Special event call signs are issued with a 'GB' prefix, but others like GQ, GO, GR, MQ, GA, MO, and 2O have been issued in special cases. Ofcom also allows numerals in special event call sign suffixes. For instance GB75RD was a special event sign for the 75th anniversary of the Reading and District Amateur radio club. More recently Ofcom have agreed to what was a very special arrangement for the use of the Special Event Station call sign Gx100RSGB during 2013 to mark the 100th anniversary of the RSGB (where "x" is replaced by the secondary location identifier, M, W, I, D, U, and J, etc. (but never with B) to form the typical 'GB' prefix for other special events.)

Exceptionally, call signs taking the form 'GB3xx' are usually allocated to repeaters whilst beacons usually take the 'GB3xxx' form.

The GR prefix has now been allocated, as of 2017, as a special event prefix alongside "GB", as the callsign GR2HQ has been in use under a Notice of Variation (NoV) since 2011. The prefix GR has now been allocated in the special event callsign range rather than an NoV. For reference, GR2HQ is the UK multiplier station in the Headquarters section (country-on-country national societies head-to-head section) of the annual IARU HF Championship Contest.

**Given data:**
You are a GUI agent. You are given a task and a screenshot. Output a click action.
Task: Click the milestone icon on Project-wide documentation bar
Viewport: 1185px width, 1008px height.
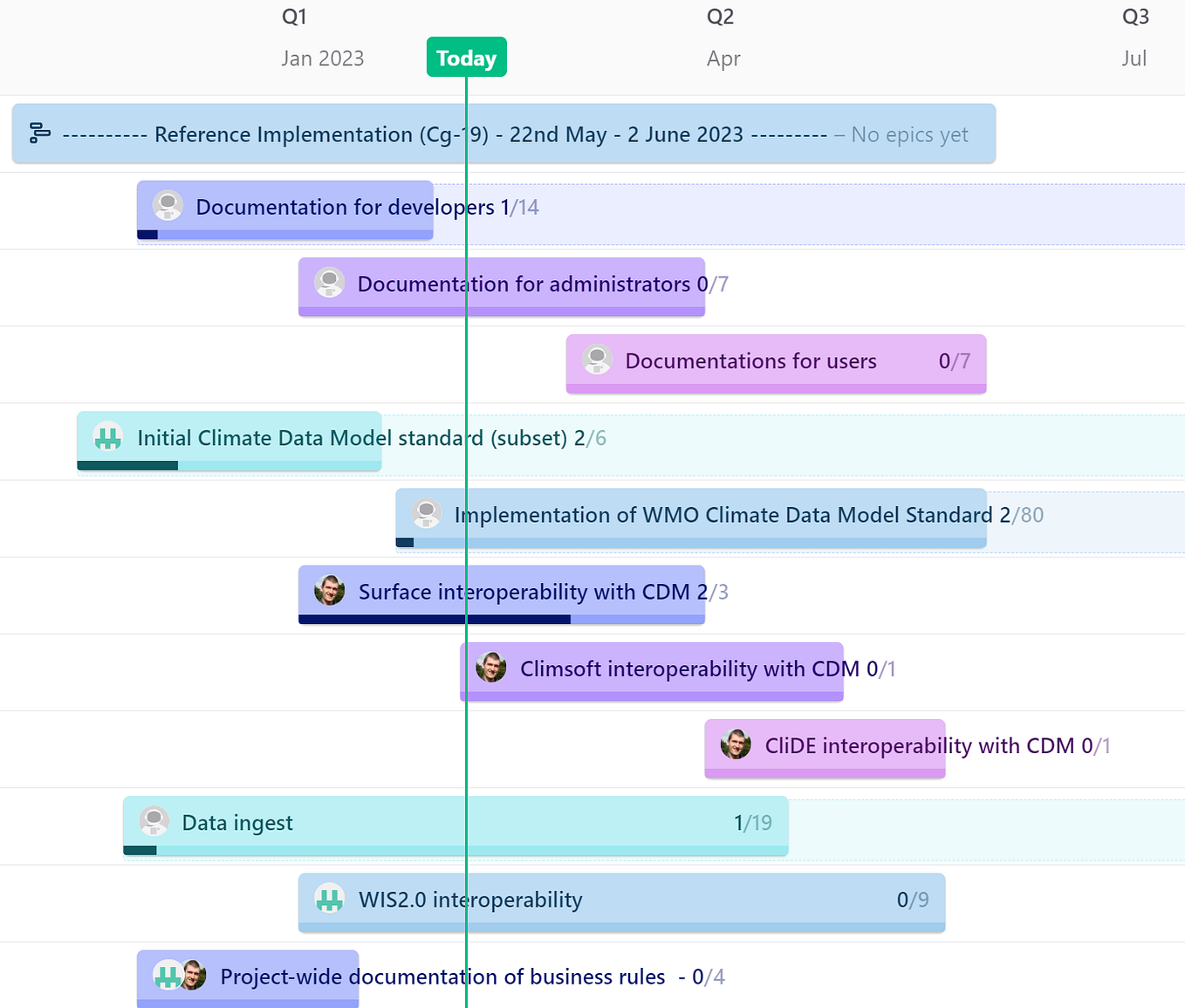[x=168, y=976]
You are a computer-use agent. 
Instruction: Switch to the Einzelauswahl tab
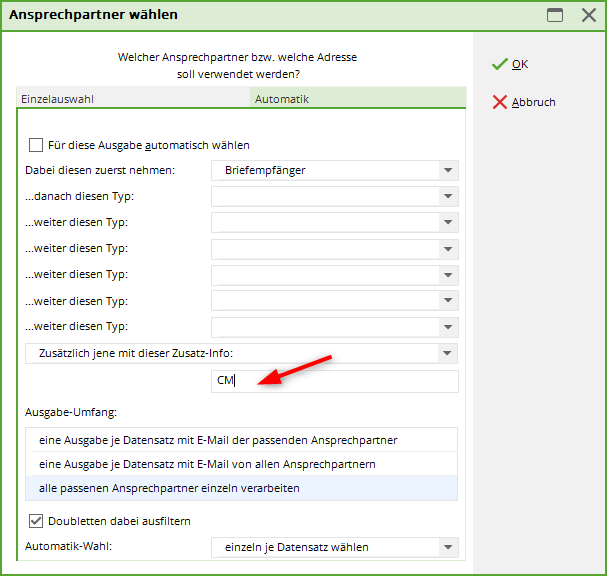tap(133, 99)
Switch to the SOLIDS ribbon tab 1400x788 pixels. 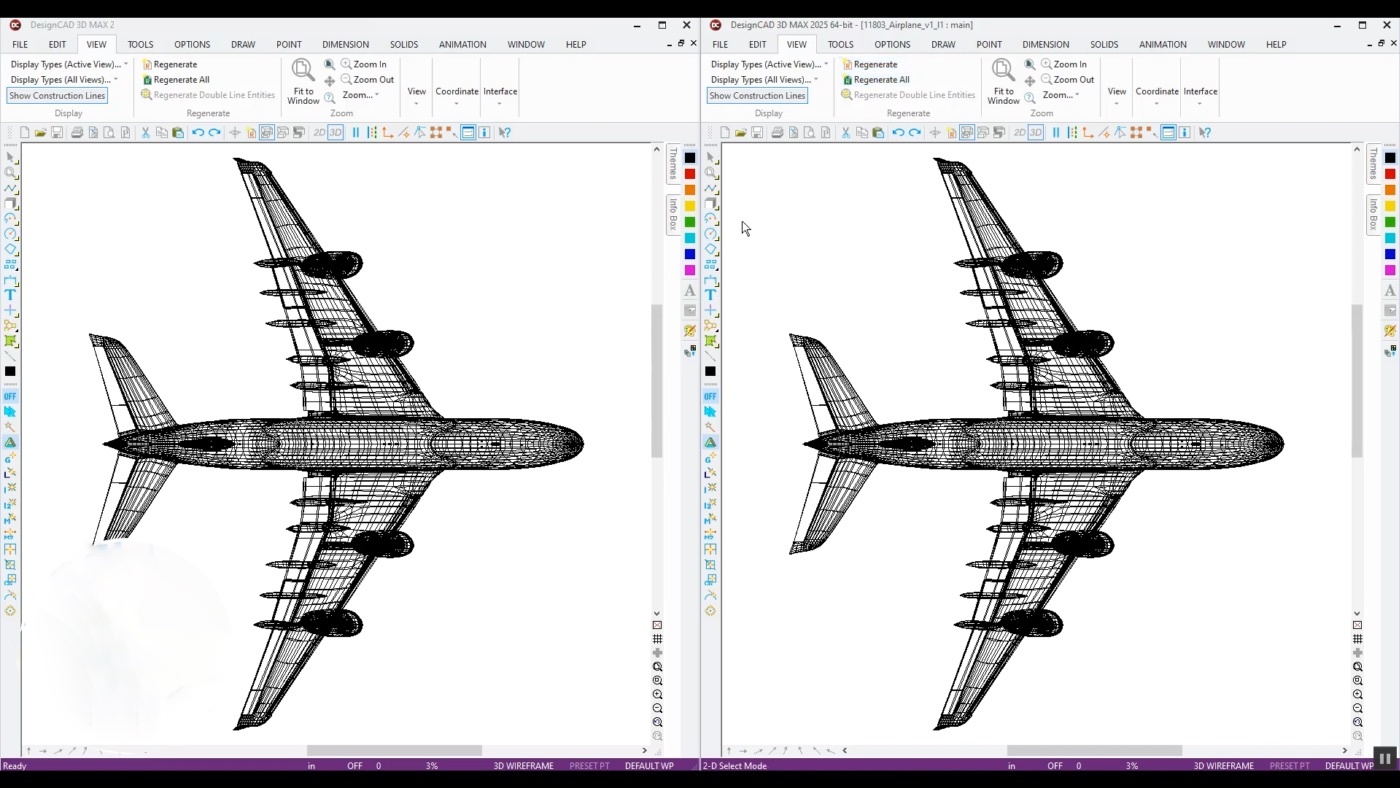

**Direction:** Summarize the passage on special event call signs in exactly three sentences.

**Task result:** Special event call signs are issued with a "GB" prefix, although prefixes such as GQ, GO, GR, MQ, GA, MO and 2O have been issued in special cases, and Ofcom allows numerals in their suffixes. Call signs of the form "GB3xx" usually go to repeaters, while beacons usually take the "GB3xxx" form. As of 2017, GR has been allocated as a special event prefix alongside "GB", following the use of GR2HQ under a Notice of Variation since 2011.